Problems with PR 21210
Gabriel Dos Reis
gdr@integrable-solutions.net
Wed Jun 1 18:55:00 GMT 2005
Mark Mitchell <mark@codesourcery.com> writes:
[...]
| > | Jason's approach is better; treat it as a built-in, but make
| > | conversions to it worse than ordinary floating-point types. I think
| > | that's somewhat odd, but much less so than making "fcomplex()" result
| > | in anything other than complex zero.

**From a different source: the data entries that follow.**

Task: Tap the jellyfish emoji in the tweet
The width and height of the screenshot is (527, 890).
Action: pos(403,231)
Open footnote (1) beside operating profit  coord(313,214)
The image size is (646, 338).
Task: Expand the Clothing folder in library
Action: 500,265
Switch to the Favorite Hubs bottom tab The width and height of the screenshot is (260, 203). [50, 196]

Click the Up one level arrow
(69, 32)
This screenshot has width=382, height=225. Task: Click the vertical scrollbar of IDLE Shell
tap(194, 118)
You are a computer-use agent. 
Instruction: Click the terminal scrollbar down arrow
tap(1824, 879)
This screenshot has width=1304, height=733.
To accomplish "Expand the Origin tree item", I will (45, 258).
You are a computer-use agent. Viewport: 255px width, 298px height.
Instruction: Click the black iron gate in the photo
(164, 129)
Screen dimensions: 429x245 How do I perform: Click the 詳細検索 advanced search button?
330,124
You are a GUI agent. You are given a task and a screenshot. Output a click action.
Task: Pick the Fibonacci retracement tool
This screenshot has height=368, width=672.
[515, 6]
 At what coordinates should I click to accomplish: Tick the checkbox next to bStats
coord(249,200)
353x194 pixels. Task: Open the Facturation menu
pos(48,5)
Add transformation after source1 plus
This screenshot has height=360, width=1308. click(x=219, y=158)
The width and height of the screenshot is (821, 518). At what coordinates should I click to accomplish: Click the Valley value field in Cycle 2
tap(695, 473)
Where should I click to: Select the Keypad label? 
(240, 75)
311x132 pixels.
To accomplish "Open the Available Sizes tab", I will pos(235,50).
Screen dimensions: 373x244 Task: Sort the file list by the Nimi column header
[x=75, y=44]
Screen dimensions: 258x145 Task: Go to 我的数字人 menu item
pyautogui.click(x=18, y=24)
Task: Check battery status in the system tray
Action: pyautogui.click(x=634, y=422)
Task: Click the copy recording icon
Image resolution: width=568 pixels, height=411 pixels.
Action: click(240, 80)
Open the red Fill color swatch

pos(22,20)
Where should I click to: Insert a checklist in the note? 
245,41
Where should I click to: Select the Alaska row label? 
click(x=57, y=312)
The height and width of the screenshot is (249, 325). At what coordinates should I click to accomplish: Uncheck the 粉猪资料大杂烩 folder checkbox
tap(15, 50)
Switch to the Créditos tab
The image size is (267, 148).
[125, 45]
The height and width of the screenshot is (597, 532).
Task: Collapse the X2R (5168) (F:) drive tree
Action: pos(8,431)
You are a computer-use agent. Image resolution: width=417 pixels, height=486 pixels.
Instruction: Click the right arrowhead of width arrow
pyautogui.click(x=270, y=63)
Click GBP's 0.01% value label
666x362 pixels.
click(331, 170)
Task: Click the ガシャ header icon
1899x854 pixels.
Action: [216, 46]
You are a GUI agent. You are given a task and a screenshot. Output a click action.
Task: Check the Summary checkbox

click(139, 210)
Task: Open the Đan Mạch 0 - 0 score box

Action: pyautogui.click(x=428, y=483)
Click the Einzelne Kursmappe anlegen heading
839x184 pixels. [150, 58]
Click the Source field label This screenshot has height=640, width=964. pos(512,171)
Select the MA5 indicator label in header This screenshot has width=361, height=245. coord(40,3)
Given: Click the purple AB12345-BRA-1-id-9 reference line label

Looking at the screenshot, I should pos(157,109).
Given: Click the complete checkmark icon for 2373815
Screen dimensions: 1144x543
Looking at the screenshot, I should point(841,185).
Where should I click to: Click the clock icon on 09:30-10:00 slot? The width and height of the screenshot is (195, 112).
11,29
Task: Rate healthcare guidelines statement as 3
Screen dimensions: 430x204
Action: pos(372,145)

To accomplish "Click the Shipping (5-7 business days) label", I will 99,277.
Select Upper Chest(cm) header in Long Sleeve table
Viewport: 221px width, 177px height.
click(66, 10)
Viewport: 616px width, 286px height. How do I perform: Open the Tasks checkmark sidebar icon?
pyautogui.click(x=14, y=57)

| > Once again, you're mischaracterizing what I said. From what I said
| > is
| > fcomplex() would be value-intialization, and since it would be
| > treated as an array of two elements, fcomplex() boils down to
| > value-initialization of its components, and in this case
| > zero-initialization of the components. Henc fcomplex() is zero. QED.
|
| You can't initialize an array at present in this way, e.g.:
struct S {
double data[2];
S() : data() // #1
{ }
};
At line #1, we have value-initialization. Are you disagreeing with that?
| typedef int IA[2];
| void f() {
| IA(); // Invalid
yes, but consider that S() -- with above definition of S -- triggers
value initialization.
| }
|
| I think that what you're really doing is reinventing Nathan Myers'
| idea, but making _Complex a separate type from std::complex. You're
| saying that it's like an aggregate, not a scalar, but has overloaded
| operators (like "+"), that it permits explicit conversions from
| integers, but not implicit ones (as if it had an "explicit"
| constructor),
as if written as
doubel ary[2] = { x };
| and that it can be constructed with "fcomplex()" (as if
| it had a default constructor), but that this is not
| zero-initialization.
I did specfically said "value-initialization". Are you claiming that
value-initialization does not exist for aggregates?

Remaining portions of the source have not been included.